I left the restaurant later than usual. Before leaving, I rang up the Hongkongboy hoping he had made dinner and kept some for me. He told me to grab something home to share.
As inevitable as gravity to cook. The hungry aimless drive home took me to the supermarket (so glad it’s 24 hours) to find something quick and easy to put together for supper. Once in the vicinity of colourful vegetables, I thought about grand meals, I ditch the frozen meal section and piled up my basket with carrots, celery, tomatoes and hauled some fat lamb shanks as well. And of course the Hongkongboy s favourite ice-cream.
The Hongkongboy sprung up from the sofa to help me with the loot as I walked in. He asked if I’ve bought any food home? Steeping into the anger zone, I consoled myself thinking that maybe he needed a break from the books. But at the back of my head, I felt disappointment brewing up - why didn’t he made dinner. He was home early and I am sure he fed himself. Spitefully, I told him "I did bring food home. But it’s for tomorrow.”. I fish out the tub of ice-cream from the shopping bags hastily handed over to him expecting him to noticed my blackened face. He gleely retreated back into the sofa with a big spoon. I retreated back into the kitchen just to keep my mouth shut.

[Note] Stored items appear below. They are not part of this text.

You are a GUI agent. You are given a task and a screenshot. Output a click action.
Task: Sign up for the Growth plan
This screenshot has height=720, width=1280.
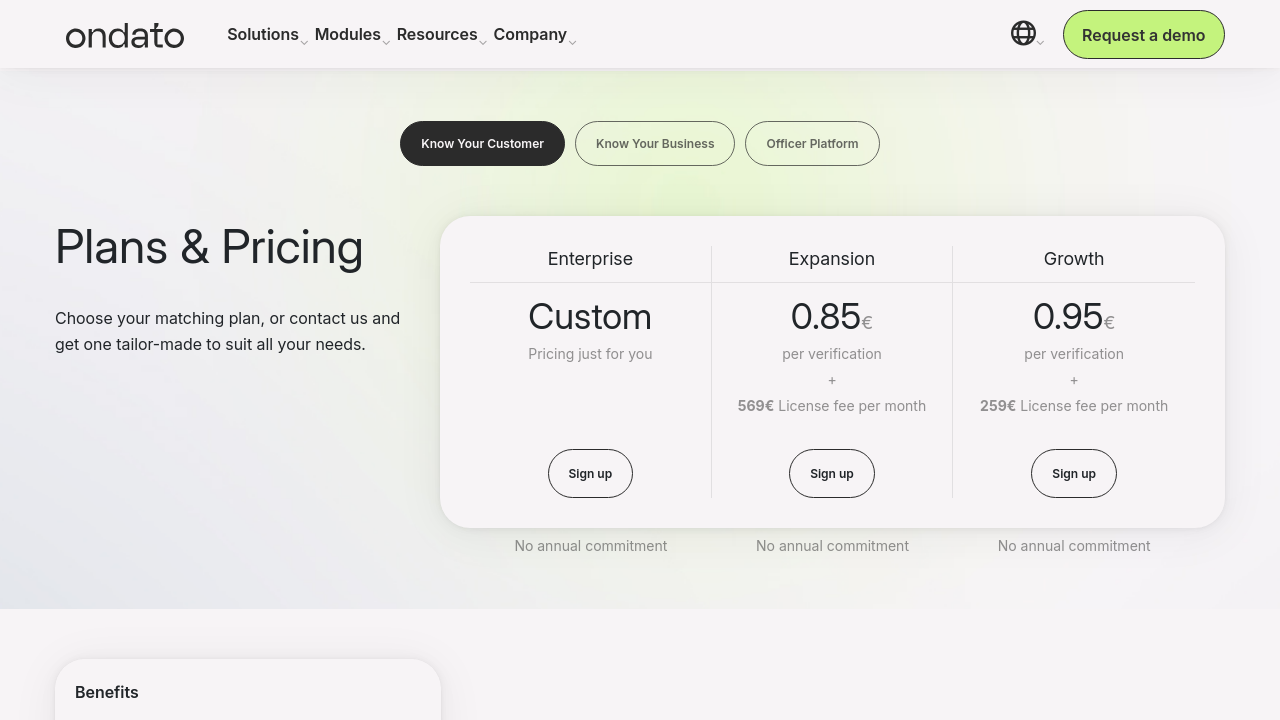pos(1073,474)
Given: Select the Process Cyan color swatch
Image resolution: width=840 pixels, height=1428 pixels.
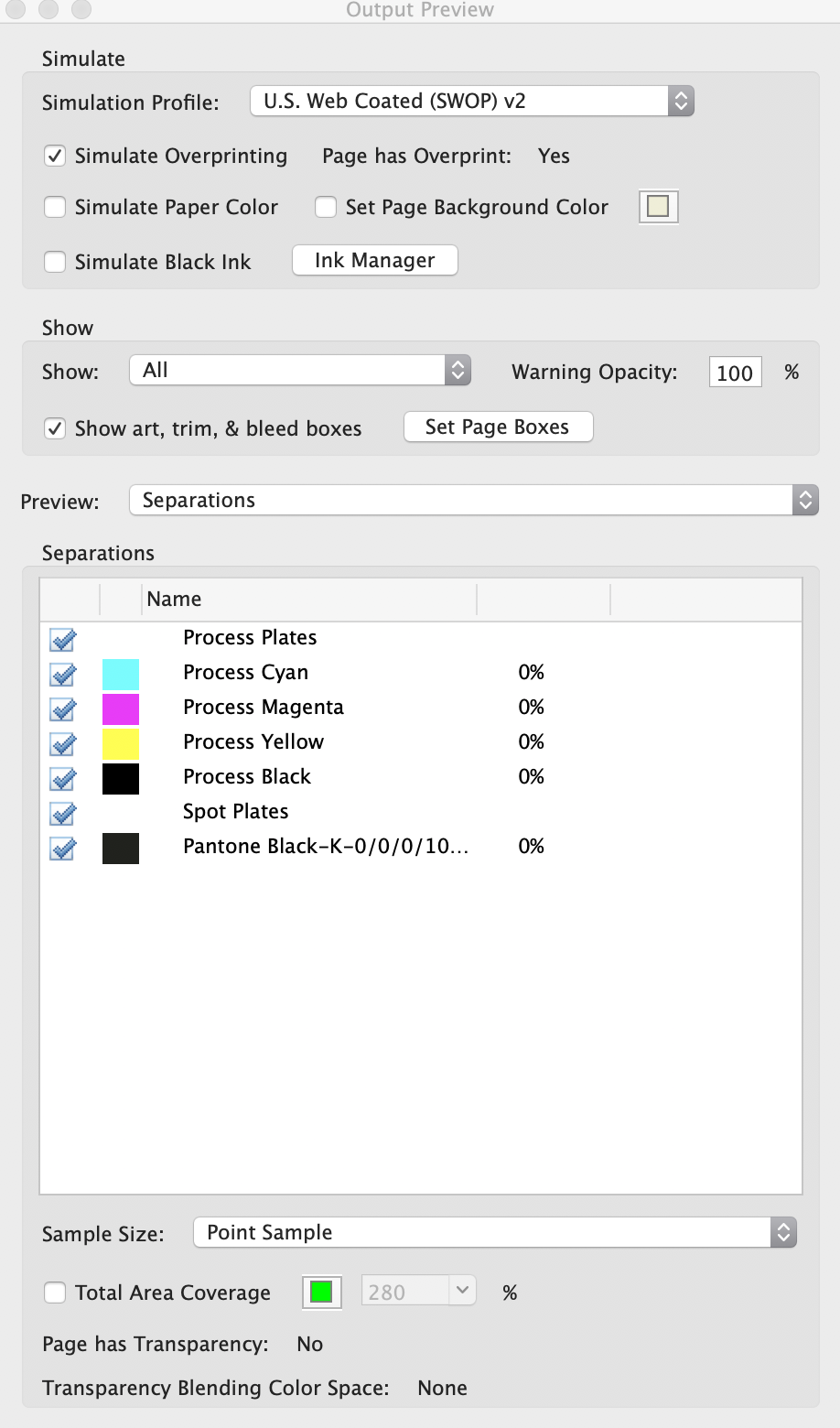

Just before bed, I told him about our little fête for Sunday night. His face beamed into a wide smile and I knew that’s all it requires. I could have fight him and still live happily with frozen dinners or convenience takeaways the next day. Those meals will be easily forgotten. He wouldn’t eagerly ask me for recipes to share with his family and friends. And most importantly we wouldn’t have these precious few hours sipping wine over a good meal connecting with each other. Many times in a relationship, we forget to compromise along the way. It’s the return to norm that matters most. A ritual that is delicious–both complex and comforting.